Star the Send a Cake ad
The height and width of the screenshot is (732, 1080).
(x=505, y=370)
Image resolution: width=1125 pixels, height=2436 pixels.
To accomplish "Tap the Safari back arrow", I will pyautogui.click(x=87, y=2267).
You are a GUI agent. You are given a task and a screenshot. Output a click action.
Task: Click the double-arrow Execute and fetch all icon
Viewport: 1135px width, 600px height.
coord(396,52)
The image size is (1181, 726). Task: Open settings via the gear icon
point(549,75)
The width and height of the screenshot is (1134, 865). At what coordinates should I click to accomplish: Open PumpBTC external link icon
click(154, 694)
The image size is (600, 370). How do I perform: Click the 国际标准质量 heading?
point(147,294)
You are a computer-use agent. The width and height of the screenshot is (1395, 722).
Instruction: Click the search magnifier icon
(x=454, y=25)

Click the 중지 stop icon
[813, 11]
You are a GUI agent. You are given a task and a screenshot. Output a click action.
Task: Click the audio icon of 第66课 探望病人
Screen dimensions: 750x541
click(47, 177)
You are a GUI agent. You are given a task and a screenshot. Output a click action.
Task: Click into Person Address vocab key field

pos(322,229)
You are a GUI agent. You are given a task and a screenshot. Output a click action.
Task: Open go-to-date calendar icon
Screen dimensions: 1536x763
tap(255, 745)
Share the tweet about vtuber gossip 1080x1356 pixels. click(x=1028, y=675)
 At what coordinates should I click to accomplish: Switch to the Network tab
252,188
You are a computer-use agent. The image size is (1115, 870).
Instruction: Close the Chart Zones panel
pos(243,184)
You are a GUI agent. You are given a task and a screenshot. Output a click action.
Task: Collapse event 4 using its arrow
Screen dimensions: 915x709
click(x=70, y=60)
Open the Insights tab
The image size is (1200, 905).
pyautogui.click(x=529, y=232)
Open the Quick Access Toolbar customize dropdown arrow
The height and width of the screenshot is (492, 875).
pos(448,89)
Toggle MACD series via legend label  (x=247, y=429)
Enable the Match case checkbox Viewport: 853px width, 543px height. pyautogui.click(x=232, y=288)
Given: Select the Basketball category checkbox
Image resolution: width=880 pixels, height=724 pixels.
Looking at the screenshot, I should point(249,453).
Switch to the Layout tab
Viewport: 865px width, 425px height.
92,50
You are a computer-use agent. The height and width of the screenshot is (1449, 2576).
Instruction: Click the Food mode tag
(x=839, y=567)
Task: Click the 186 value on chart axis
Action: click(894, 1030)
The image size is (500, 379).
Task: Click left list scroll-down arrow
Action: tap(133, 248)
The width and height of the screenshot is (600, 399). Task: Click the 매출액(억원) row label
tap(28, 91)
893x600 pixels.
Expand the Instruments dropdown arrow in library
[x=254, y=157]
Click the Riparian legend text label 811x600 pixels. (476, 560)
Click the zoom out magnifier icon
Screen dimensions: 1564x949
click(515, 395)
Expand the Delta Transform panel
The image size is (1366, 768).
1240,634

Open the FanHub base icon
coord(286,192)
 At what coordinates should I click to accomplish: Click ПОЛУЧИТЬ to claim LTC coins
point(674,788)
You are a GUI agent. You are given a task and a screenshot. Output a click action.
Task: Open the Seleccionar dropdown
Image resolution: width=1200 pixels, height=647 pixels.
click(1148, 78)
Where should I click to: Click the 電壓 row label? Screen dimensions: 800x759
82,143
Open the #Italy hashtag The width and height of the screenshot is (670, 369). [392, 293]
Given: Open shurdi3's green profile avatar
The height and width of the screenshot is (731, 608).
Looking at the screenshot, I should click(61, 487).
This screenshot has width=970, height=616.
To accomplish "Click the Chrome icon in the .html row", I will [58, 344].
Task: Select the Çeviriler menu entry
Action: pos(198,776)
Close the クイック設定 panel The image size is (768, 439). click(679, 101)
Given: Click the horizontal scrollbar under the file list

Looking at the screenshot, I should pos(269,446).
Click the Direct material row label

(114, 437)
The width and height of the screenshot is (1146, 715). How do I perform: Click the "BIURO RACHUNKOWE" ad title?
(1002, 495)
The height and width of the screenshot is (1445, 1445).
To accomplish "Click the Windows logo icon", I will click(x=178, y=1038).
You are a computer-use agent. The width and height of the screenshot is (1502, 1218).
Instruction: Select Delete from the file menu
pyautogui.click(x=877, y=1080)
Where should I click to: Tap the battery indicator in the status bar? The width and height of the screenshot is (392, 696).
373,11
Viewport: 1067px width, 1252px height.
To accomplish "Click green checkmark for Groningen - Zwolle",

□ □ □ □ □

PROBLEM
The material above needs to be copied out in full, exactly as given.

EXERCISE RESULT
Star the Send a Cake ad
The height and width of the screenshot is (732, 1080).
(x=505, y=370)
Image resolution: width=1125 pixels, height=2436 pixels.
To accomplish "Tap the Safari back arrow", I will pyautogui.click(x=87, y=2267).
You are a GUI agent. You are given a task and a screenshot. Output a click action.
Task: Click the double-arrow Execute and fetch all icon
Viewport: 1135px width, 600px height.
coord(396,52)
The image size is (1181, 726). Task: Open settings via the gear icon
point(549,75)
The width and height of the screenshot is (1134, 865). At what coordinates should I click to accomplish: Open PumpBTC external link icon
click(154, 694)
The image size is (600, 370). How do I perform: Click the 国际标准质量 heading?
point(147,294)
You are a computer-use agent. The width and height of the screenshot is (1395, 722).
Instruction: Click the search magnifier icon
(x=454, y=25)

Click the 중지 stop icon
[813, 11]
You are a GUI agent. You are given a task and a screenshot. Output a click action.
Task: Click the audio icon of 第66课 探望病人
Screen dimensions: 750x541
click(47, 177)
You are a GUI agent. You are given a task and a screenshot. Output a click action.
Task: Click into Person Address vocab key field

pos(322,229)
You are a GUI agent. You are given a task and a screenshot. Output a click action.
Task: Open go-to-date calendar icon
Screen dimensions: 1536x763
tap(255, 745)
Share the tweet about vtuber gossip 1080x1356 pixels. click(x=1028, y=675)
 At what coordinates should I click to accomplish: Switch to the Network tab
252,188
You are a computer-use agent. The image size is (1115, 870).
Instruction: Close the Chart Zones panel
pos(243,184)
You are a GUI agent. You are given a task and a screenshot. Output a click action.
Task: Collapse event 4 using its arrow
Screen dimensions: 915x709
click(x=70, y=60)
Open the Insights tab
The image size is (1200, 905).
pyautogui.click(x=529, y=232)
Open the Quick Access Toolbar customize dropdown arrow
The height and width of the screenshot is (492, 875).
pos(448,89)
Toggle MACD series via legend label  (x=247, y=429)
Enable the Match case checkbox Viewport: 853px width, 543px height. pyautogui.click(x=232, y=288)
Given: Select the Basketball category checkbox
Image resolution: width=880 pixels, height=724 pixels.
Looking at the screenshot, I should point(249,453).
Switch to the Layout tab
Viewport: 865px width, 425px height.
92,50
You are a computer-use agent. The height and width of the screenshot is (1449, 2576).
Instruction: Click the Food mode tag
(x=839, y=567)
Task: Click the 186 value on chart axis
Action: click(894, 1030)
The image size is (500, 379).
Task: Click left list scroll-down arrow
Action: tap(133, 248)
The width and height of the screenshot is (600, 399). Task: Click the 매출액(억원) row label
tap(28, 91)
893x600 pixels.
Expand the Instruments dropdown arrow in library
[x=254, y=157]
Click the Riparian legend text label 811x600 pixels. (476, 560)
Click the zoom out magnifier icon
Screen dimensions: 1564x949
click(515, 395)
Expand the Delta Transform panel
The image size is (1366, 768).
1240,634

Open the FanHub base icon
coord(286,192)
 At what coordinates should I click to accomplish: Click ПОЛУЧИТЬ to claim LTC coins
point(674,788)
You are a GUI agent. You are given a task and a screenshot. Output a click action.
Task: Open the Seleccionar dropdown
Image resolution: width=1200 pixels, height=647 pixels.
click(1148, 78)
Where should I click to: Click the 電壓 row label? Screen dimensions: 800x759
82,143
Open the #Italy hashtag The width and height of the screenshot is (670, 369). [392, 293]
Given: Open shurdi3's green profile avatar
The height and width of the screenshot is (731, 608).
Looking at the screenshot, I should click(61, 487).
This screenshot has width=970, height=616.
To accomplish "Click the Chrome icon in the .html row", I will [58, 344].
Task: Select the Çeviriler menu entry
Action: pos(198,776)
Close the クイック設定 panel The image size is (768, 439). click(679, 101)
Given: Click the horizontal scrollbar under the file list

Looking at the screenshot, I should pos(269,446).
Click the Direct material row label

(114, 437)
The width and height of the screenshot is (1146, 715). How do I perform: Click the "BIURO RACHUNKOWE" ad title?
(1002, 495)
The height and width of the screenshot is (1445, 1445).
To accomplish "Click the Windows logo icon", I will click(x=178, y=1038).
You are a computer-use agent. The width and height of the screenshot is (1502, 1218).
Instruction: Select Delete from the file menu
pyautogui.click(x=877, y=1080)
Where should I click to: Tap the battery indicator in the status bar? The width and height of the screenshot is (392, 696).
373,11
Viewport: 1067px width, 1252px height.
To accomplish "Click green checkmark for Groningen - Zwolle",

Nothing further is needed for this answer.